Paranodal disruption occurs early in response to hypoperfusion in the corpus callosum. A, B, Colocalization of axonal Caspr and glial Neurofascin protein indicates intact septate-like junctions at the paranodes in the sham group. In response to hypoperfusion, at both 3 d and 1 month, there is a selective loss of Neurofascin colocalization with Caspr, which is indicative of a disruption of the paranodes. Scale bar, 1 μm. C, Electron micrographs show paranodal disruption in response to hypoperfusion in the optic nerve. Arrows indicate axonal membrane at the paranodal region; asterisks indicate paranodal loop.
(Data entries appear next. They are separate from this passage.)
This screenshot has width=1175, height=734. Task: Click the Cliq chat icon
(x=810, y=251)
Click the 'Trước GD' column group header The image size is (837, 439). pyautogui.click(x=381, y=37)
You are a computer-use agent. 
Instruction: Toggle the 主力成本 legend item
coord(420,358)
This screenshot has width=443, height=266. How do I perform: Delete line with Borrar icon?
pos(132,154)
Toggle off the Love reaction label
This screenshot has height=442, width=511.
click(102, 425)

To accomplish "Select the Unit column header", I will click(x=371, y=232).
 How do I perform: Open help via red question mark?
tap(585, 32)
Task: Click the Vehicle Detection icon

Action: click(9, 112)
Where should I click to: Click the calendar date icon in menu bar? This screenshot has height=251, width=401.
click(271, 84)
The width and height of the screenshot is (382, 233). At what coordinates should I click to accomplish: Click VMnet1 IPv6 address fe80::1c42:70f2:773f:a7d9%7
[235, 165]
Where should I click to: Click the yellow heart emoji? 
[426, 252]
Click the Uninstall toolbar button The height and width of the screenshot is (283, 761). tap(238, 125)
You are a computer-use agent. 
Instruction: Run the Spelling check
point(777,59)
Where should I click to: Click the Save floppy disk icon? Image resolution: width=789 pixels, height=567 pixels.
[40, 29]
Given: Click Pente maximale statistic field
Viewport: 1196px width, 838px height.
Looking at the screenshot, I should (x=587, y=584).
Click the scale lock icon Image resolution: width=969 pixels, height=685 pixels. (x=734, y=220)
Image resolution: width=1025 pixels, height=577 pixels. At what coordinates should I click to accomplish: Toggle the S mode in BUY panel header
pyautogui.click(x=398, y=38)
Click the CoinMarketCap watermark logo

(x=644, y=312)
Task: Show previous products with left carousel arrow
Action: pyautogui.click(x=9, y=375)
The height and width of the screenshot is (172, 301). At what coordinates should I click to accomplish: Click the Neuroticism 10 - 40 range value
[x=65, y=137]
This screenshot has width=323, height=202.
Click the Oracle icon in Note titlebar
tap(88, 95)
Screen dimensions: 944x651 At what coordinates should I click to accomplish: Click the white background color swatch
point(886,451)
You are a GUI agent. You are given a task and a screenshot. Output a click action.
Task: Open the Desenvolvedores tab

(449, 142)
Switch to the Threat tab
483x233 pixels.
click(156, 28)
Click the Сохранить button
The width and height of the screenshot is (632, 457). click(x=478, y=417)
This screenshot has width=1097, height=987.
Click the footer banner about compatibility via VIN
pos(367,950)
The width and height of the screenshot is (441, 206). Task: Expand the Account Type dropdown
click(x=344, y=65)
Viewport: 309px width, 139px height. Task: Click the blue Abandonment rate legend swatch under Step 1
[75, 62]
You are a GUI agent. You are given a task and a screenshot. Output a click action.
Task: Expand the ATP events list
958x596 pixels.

Disruption of septate-like junctions is indicated by loss of transverse bands. Scale bars, 0.1 μm. D, There is a nonsignificant increase in the number of paranodes disrupted at 3 d hypoperfusion (n = 5) compared with shams (n = 5), which is significant at 1 month after hypoperfusion (n = 4) compared with shams (n = 6). Analysis was conducted in the corpus callosum. *p < 0.05 (unpaired t test, two-tailed). E, The overlap coefficient after Manders, which is insensitive to differences in signal intensities between the two channels, shows significant loss in colocalization after 3 d and after 1 month of hypoperfusion (3 d sham: n = 13, hypoperfusion: n = 12; 1 month sham: n = 9, hypoperfusion: n = 9). Analysis was conducted in the corpus callosum. *p < 0.05, **p < 0.005 (unpaired t test, two-tailed). F, A significant increase in paranodes without septate-like junctions was observed after 1 month of hypoperfusion. *p < 0.05 (unpaired t test, two-tailed).